*TEXT*.
Hibernias nonperforming assets, defined as non-accrual loans, accruing loans past due 90 days
or more and foreclosed real estate, totaled $981,000, or 1.3%, of total assets at March 31, 2011,
compared to $1.1 million, or 1.5%, of total assets at December 31, 2010. The non-performing loans
totaling $981,000 at March 31, 2011, consist of five loans secured by first mortgages on
one-to-four family residential real estate. The net decrease in non-performing loans for the three
months ended March 31, 2011 was due to the return to accruing status of one performing troubled
debt restructured loan. Management believes that the allowance for loan losses is sufficient to
cover any losses that may be incurred on these loans. The Company had no foreclosed property at
March 31, 2011 or December 31, 2010.
A loan loss provision of $15,000 was made to the allowance for loan losses during the three
months ended March 31, 2011. No loan loss provision was made to the allowance for loan losses for
the three months ended March 31, 2010.
To the best of managements knowledge, the reserve is maintained at a level believed to cover
all known and inherent losses in the loan portfolio, both probable and reasonable to estimate.
Liquidity and Capital Resources
Hibernia maintains levels of liquid assets deemed adequate by management. Hibernia adjusts
its liquidity levels to fund deposit outflows, repay its borrowings and to fund loan commitments.

*SOURCE RECORDS*.
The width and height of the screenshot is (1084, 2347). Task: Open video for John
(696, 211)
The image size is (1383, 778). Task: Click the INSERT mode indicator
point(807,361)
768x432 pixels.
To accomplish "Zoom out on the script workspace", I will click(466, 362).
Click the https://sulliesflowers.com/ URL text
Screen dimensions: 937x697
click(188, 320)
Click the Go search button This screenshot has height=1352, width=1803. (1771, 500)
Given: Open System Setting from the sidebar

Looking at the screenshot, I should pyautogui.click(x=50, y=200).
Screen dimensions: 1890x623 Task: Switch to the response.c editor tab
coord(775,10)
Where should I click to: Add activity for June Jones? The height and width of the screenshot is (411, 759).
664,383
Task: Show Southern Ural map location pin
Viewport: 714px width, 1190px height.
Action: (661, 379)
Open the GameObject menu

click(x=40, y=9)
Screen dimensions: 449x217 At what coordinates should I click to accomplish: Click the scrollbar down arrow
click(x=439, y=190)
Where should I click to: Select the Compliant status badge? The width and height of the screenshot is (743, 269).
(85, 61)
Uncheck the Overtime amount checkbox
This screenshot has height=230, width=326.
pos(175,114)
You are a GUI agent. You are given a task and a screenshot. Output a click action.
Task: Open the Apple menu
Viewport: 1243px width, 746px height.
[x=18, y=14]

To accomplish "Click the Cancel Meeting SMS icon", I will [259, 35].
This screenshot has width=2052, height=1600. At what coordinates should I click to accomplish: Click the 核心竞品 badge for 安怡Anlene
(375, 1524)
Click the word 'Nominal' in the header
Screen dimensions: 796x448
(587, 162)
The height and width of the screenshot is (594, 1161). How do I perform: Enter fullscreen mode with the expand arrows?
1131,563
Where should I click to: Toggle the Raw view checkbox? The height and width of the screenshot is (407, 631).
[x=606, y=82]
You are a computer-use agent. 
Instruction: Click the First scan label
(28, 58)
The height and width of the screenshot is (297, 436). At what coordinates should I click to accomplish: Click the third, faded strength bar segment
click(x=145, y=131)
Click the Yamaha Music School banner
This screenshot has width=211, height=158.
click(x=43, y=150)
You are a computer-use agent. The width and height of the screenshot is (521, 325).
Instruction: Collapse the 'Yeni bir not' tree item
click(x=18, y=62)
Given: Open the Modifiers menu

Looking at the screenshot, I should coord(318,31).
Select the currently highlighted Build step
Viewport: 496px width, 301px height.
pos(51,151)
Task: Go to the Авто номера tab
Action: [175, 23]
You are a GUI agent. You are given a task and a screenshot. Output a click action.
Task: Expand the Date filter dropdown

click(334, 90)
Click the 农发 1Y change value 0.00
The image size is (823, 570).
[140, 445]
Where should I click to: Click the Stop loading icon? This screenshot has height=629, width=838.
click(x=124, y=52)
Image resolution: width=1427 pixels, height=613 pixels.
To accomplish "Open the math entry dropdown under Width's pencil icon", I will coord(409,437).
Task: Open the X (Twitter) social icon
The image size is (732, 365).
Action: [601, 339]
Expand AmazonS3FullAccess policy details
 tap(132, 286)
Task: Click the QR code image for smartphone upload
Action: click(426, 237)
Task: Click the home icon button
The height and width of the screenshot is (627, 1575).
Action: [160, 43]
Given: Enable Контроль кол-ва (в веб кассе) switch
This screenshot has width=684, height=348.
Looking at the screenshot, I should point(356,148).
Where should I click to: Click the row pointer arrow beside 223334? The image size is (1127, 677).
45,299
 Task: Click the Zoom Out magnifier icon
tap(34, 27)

*EXERCISES*.
[a] Answer these questions using the Hibernia excerpt:
(i) What did nonperforming assets total at March 31, 2011?
(ii) What loan loss provision was made during the three months ended March 31, 2011?
(iii) For what purposes does Hibernia adjust its liquidity levels?
[b] Reproduce the records verbatim, starting at the line with "Where should I click to: Click the row" and running through the last line of the records.

*ANSWERS IN ORDER*.
[a]
(i) $981,000, or 1.3% of total assets.
(ii) $15,000.
(iii) To fund deposit outflows, to repay its borrowings, and to fund loan commitments.

[b]
Where should I click to: Click the row pointer arrow beside 223334? The image size is (1127, 677).
45,299
 Task: Click the Zoom Out magnifier icon
tap(34, 27)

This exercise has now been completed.